**CHALLENGE**: Rewrite every line of the records below as a numbered list, and leave out the blank lines.

[Click-target records]
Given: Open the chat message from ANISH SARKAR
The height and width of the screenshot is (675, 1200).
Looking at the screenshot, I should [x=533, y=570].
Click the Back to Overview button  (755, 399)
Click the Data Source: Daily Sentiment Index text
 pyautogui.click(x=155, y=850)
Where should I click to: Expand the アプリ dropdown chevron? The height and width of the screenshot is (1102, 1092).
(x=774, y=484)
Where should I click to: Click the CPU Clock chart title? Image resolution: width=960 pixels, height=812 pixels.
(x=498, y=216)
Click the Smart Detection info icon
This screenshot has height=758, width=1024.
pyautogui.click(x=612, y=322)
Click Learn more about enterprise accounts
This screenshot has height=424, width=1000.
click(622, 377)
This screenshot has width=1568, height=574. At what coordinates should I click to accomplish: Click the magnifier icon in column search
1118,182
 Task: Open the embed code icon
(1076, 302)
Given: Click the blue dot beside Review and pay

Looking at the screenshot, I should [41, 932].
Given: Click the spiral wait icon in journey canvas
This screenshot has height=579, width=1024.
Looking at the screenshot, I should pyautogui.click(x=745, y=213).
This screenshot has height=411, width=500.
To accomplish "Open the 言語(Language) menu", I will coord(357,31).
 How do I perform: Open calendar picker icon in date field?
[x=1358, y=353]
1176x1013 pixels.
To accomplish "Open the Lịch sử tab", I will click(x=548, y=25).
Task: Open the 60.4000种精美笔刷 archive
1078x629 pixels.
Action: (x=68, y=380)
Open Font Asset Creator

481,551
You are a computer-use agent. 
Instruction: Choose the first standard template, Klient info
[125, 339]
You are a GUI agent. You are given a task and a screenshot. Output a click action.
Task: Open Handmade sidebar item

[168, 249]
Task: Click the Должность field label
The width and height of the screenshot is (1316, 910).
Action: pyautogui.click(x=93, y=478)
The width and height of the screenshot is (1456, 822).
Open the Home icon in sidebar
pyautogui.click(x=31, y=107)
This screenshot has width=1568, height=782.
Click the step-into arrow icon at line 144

**THE REPLY**:
1. Given: Open the chat message from ANISH SARKAR
2. The height and width of the screenshot is (675, 1200).
3. Looking at the screenshot, I should [x=533, y=570].
4. Click the Back to Overview button  (755, 399)
5. Click the Data Source: Daily Sentiment Index text
6.  pyautogui.click(x=155, y=850)
7. Where should I click to: Expand the アプリ dropdown chevron? The height and width of the screenshot is (1102, 1092).
8. (x=774, y=484)
9. Where should I click to: Click the CPU Clock chart title? Image resolution: width=960 pixels, height=812 pixels.
10. (x=498, y=216)
11. Click the Smart Detection info icon
12. This screenshot has height=758, width=1024.
13. pyautogui.click(x=612, y=322)
14. Click Learn more about enterprise accounts
15. This screenshot has height=424, width=1000.
16. click(622, 377)
17. This screenshot has width=1568, height=574. At what coordinates should I click to accomplish: Click the magnifier icon in column search
18. 1118,182
19.  Task: Open the embed code icon
20. (1076, 302)
21. Given: Click the blue dot beside Review and pay
22. Looking at the screenshot, I should [41, 932].
23. Given: Click the spiral wait icon in journey canvas
24. This screenshot has height=579, width=1024.
25. Looking at the screenshot, I should pyautogui.click(x=745, y=213).
26. This screenshot has height=411, width=500.
27. To accomplish "Open the 言語(Language) menu", I will coord(357,31).
28.  How do I perform: Open calendar picker icon in date field?
29. [x=1358, y=353]
30. 1176x1013 pixels.
31. To accomplish "Open the Lịch sử tab", I will click(x=548, y=25).
32. Task: Open the 60.4000种精美笔刷 archive
33. 1078x629 pixels.
34. Action: (x=68, y=380)
35. Open Font Asset Creator
36. 481,551
37. You are a computer-use agent. 
38. Instruction: Choose the first standard template, Klient info
39. [125, 339]
40. You are a GUI agent. You are given a task and a screenshot. Output a click action.
41. Task: Open Handmade sidebar item
42. [168, 249]
43. Task: Click the Должность field label
44. The width and height of the screenshot is (1316, 910).
45. Action: pyautogui.click(x=93, y=478)
46. The width and height of the screenshot is (1456, 822).
47. Open the Home icon in sidebar
48. pyautogui.click(x=31, y=107)
49. This screenshot has width=1568, height=782.
50. Click the step-into arrow icon at line 144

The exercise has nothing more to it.